Patients who receive opioids from more than 3 prescribers and more than 3 pharmacies during a 6 month period would also be red-flagged.

Insurers would be expected to police pharmacies, doctors and patients who do not follow CMS policies, potentially dropping them from Medicare coverage and their insurance networks.

When insurers who have not examined or spoken to me determine my medical treatment, does this not qualify as “practicing medicine without a license”?

Perhaps we should present ourselves to our insurers instead of our doctors since they are the ones with the power to decide our treatment now.

Of all the entities now exerting control over our medical care, only our own doctors know enough about us and our situation to determine what and how much medication we need.

Under the Part D opioid overutilization policy, sponsors are expected to implement appropriate plan-level claim controls at POS (point of sale) for opioids, use improved retrospective drug utilization review to identify beneficiaries at high risk for an adverse event due to opioids, and perform case management with the identified beneficiaries’ prescribers followed by beneficiary-specific POS edits to

Critics of the CMS strategy say it is even more draconian than the CDC guidelines, which are intended only for primary care physicians.

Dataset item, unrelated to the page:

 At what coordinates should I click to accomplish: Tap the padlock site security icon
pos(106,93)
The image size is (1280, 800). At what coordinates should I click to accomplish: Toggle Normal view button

“CDC’s ‘soft limit’ of 90 MED in treating chronic pain was a recommendation aimed at treatment of some people with chronic pain by primary care specialists. CDC stated that all of its recommendations were voluntary, and in this case, further provided prescribers with the option to use a higher dose if indicated by a careful risk/benefit analysis,” Twillman said in an email to PNN.

Strategy Developed by Insurance Industry

The agency’s proposed “Opioid Misuse Strategy” was released publicly in early January.  It closely follows a 62-page “white paper” prepared by the Healthcare Fraud Prevention Partnership (HFPP), a coalition of private insurers, law enforcement agencies, and federal and state regulators formed in 2013 to combat healthcare fraud.

The white paper, however, goes far beyond fraud prevention by recommending policies that will determine how a patient is treated by their doctor, including what medications should be prescribed.

The number of Medicare patients who “overutilize” opioids is relatively small – just 15,651 beneficiaries in 2015 – which represents just 0.13% of Part D opioid users.

CMS is seeking public comment on the proposal in its 2018 Advance Notice and Draft Call Letter, which outlines a number of other changes the agency is making to its Medicare Advantage and Part D prescription drug programs.

Comments will be accepted through March 3rd, with final versions published on April 3, 2017.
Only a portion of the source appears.